一方で、こちらもオンライン・ハイブリッド化の強化ということで、従来から「Berlitz2.0」を進めていますが、こちらをさらに強化してきます。一層の構造改革ということでリアルの教室の削減、あるいはフランチャイズ化等を行なっていく予定です。
【新規領域】新規領域への拡大
新規領域への拡大についてです。新たに4月に海外事業開発本部を設置しました。これまで海外事業は、基本的にはそれぞれのカンパニーで海外に機会があればその事業を広げていこうというスタンスでした。
しかし、日本の少子化を考えると海外事業の開発スピードをもっと上げていかなければならないということで、専門に扱う部署を作り、そこですべての事業の海外展開について総合的に考えていく形にして、拡大に向けてドライブをかけています。
また以前から進めていますが、M&Aを活用した新たな成長戦略を推進しています。既存事業の競争力強化、そして教育・介護以外の「第3の柱」を作るということで検討を進めています。
経営体制の変更
経営体制の変更についてお話しします。この株主総会のあと、担当取締役制からCEO・COO体制に変更します。この背景ですが、新型コロナウイルスにより事業環境の変化が非常に大きく、その中で2つのことを推進しなければならないためです。
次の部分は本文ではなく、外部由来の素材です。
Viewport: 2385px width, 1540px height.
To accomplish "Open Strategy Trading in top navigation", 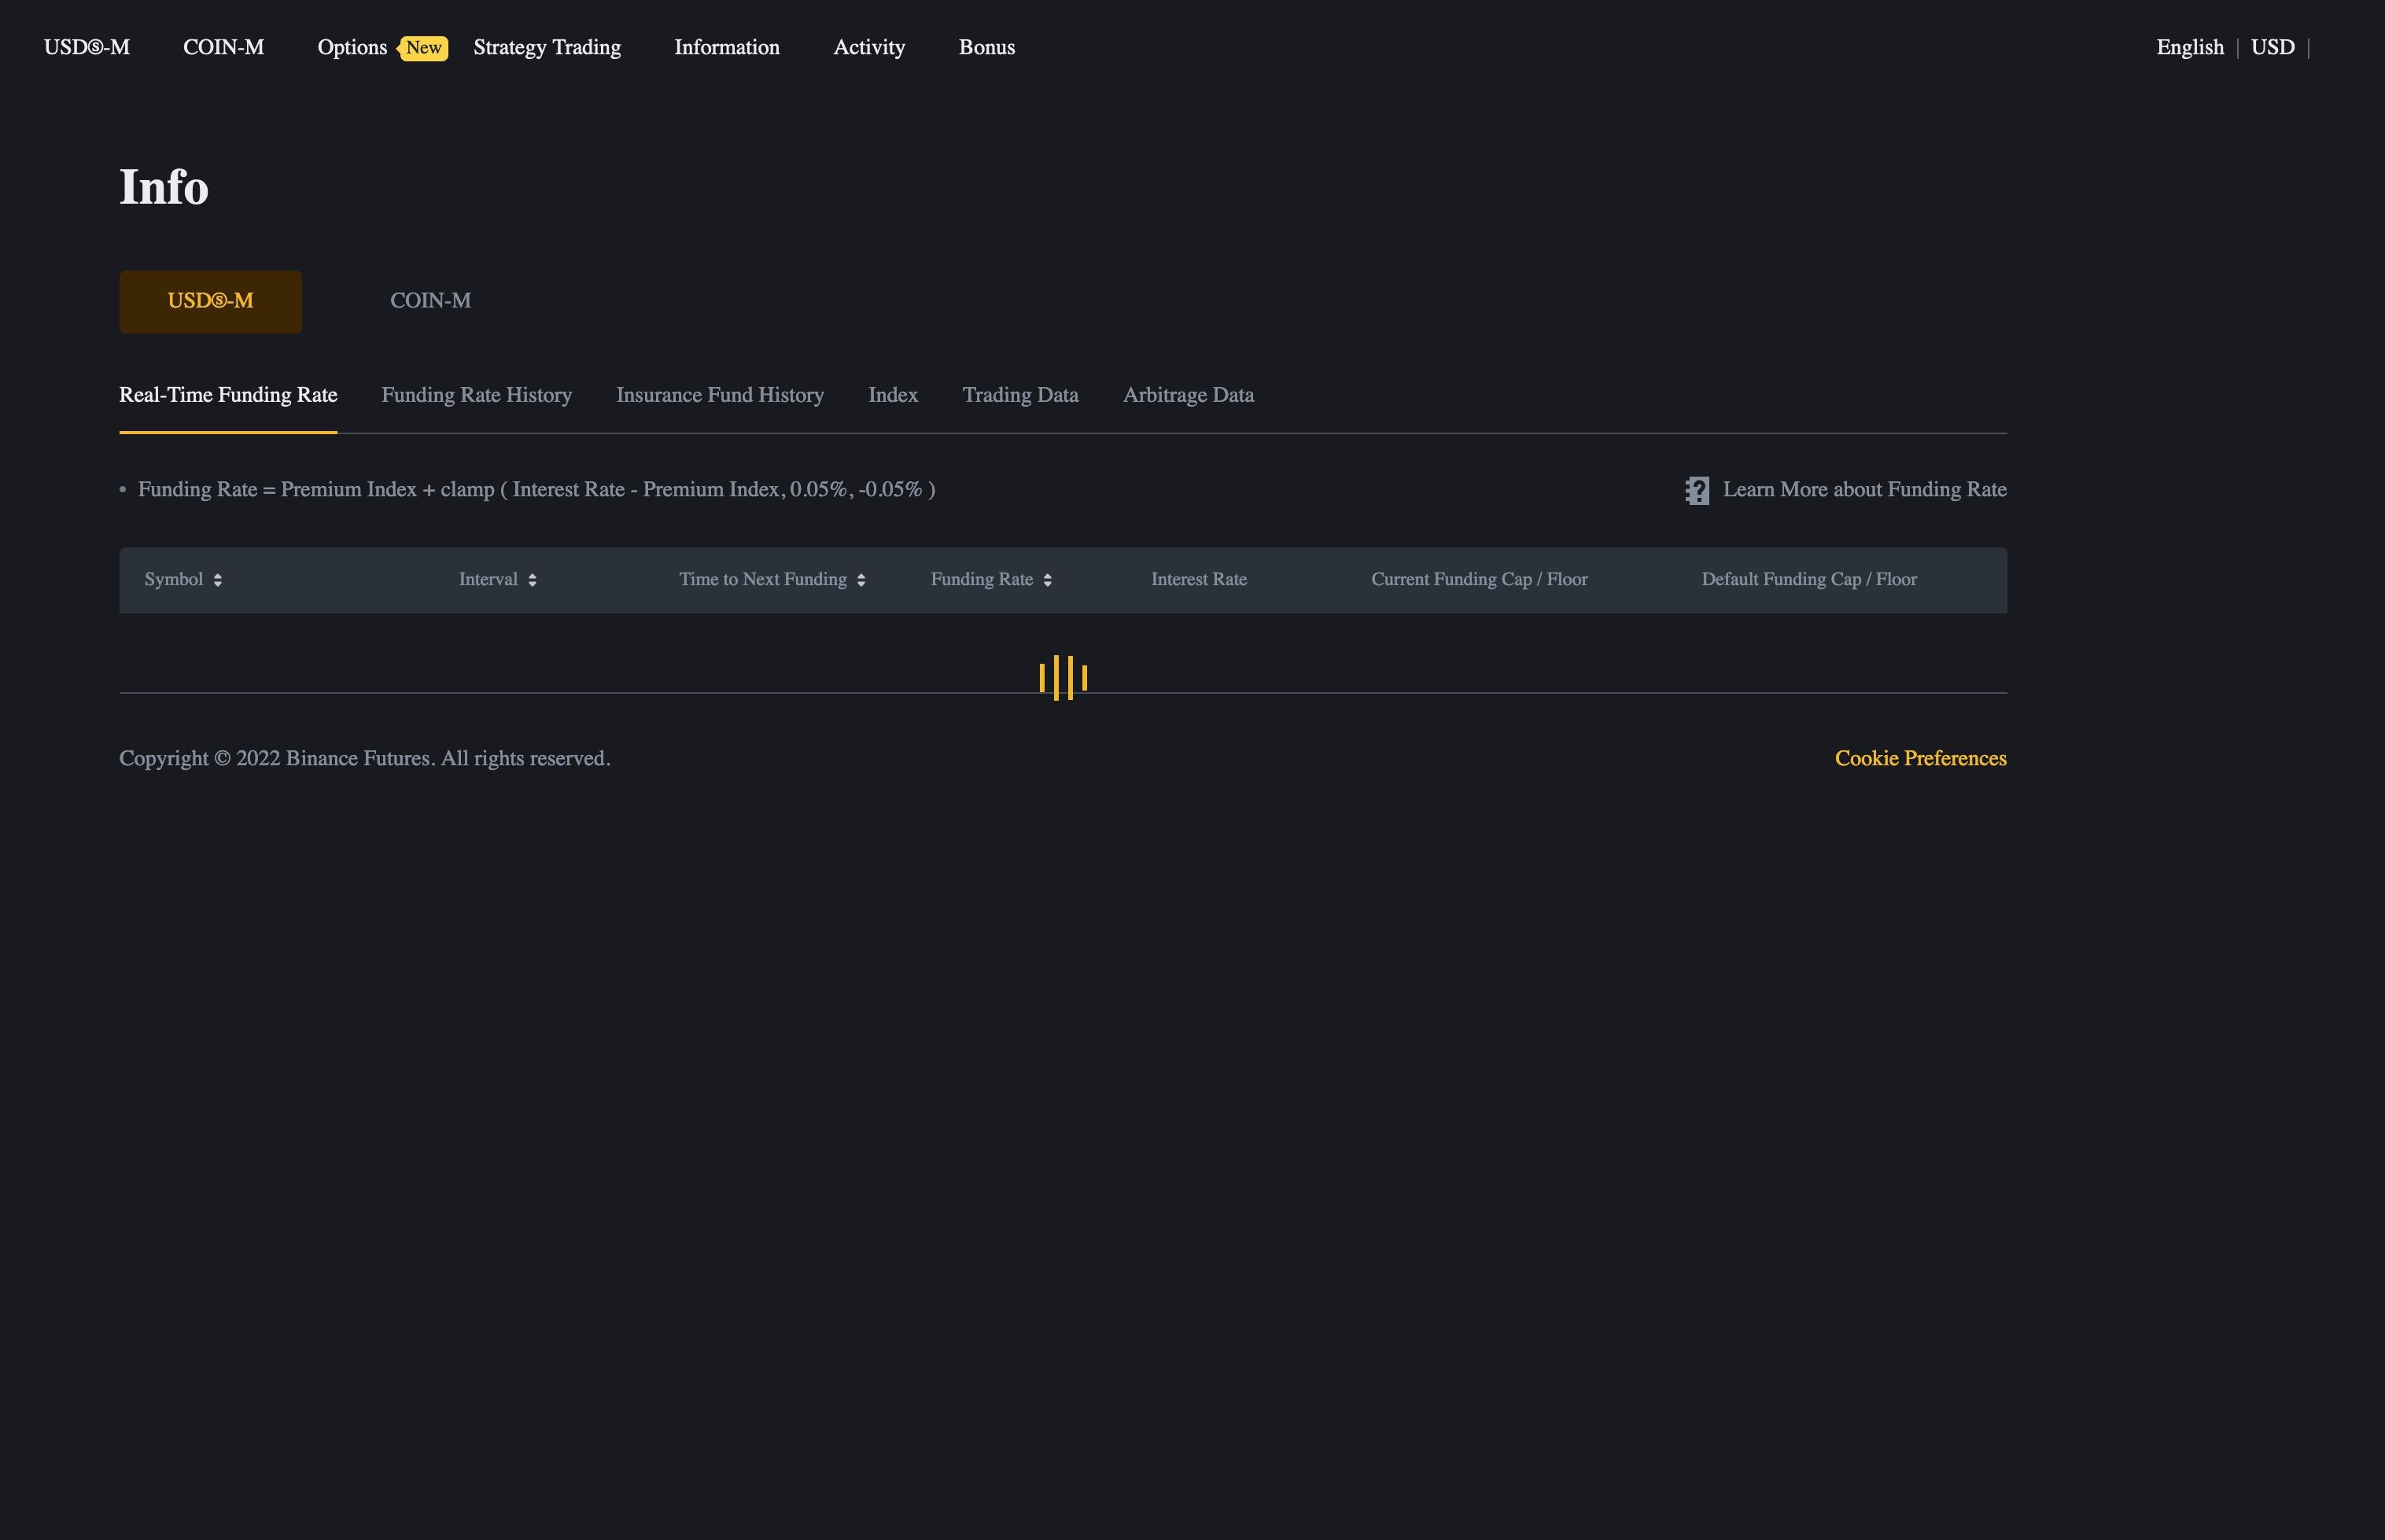I will click(x=546, y=48).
1つは、当然のことですが足元の事業の回復、あるいは事業モデルの変化、変革をスピード感をもって進めていくということです。もう1つは、コロナ後の世界は生活様式も行動様式も変わっていく中で、ベネッセとしての中長期的な事業戦略をしっかり作ることです。これらが非常に重要になります。
その2つについて、CEOに就任した私と、COOに就任する小林とで役割を分けて、しっかり事業の立て直しを図り、スピード感をもって事業を推進していきたいと考えています。
株主還元
株主還元についてです。先ほどお伝えしたように、今年度は大幅な減益になることが想定される、非常に厳しい状況ではありますが、安定配当の考え方から今年度も1株当たり50円の配当を維持する予定です。
サステナビリティ活動の推進
最後に、サステナビリティ活動についてお話しします。先ほどもお伝えしましたが、持続可能な社会の実現ということで、一昨年からサステナビリティ活動を推進しています。昨年はサステナビリティビジョンを発表していますが、今年の2月にマテリアリティ、つまり重点活動項目を挙げています。
すべてはご説明しませんが、いくつか例をご紹介します。例えば「人生のすべてに学びを」というテーマの中では、先ほどお伝えした「学びを新しく」ということで、デジタルあるいはオンラインを使った新しい教育を通して教育サービスを提供し、社会課題を解決していきたいと考えています。「学び続ける人生を」では、社会人教育にもっともっと貢献していきたいという思いが込められています。
また「超高齢社会に向けて」についてです。「介護士=究極の専門性」と記載していますが、今回の新型コロナウイルスに際しても、介護現場でのスタッフの方々の努力は素晴らしいものがありました。ここには、こうした専門性をもった方々を支援していきたいという思いが込められています。
そして「地域との価値共創」では、「アートによる地域再生」ということで、直島でのベネッセの活動をサステナビリティ活動の一環として位置付け、これからも強化していくといった思いを表しています。
「よく生きる」を社会へ 「よく生きる」を未来へ
「よく生きる」という我々の企業理念をさらに進化させていこうということで、「『よく生きる」を社会へ 『よく生きる』を未来へ」をモットーに頑張っていきたいと思っています。
以上、今後の事業戦略についてご説明申し上げました。株主のみなさまからのなお一層のご支援、ご鞭撻を賜りますよう、よろしくお願い申し上げます。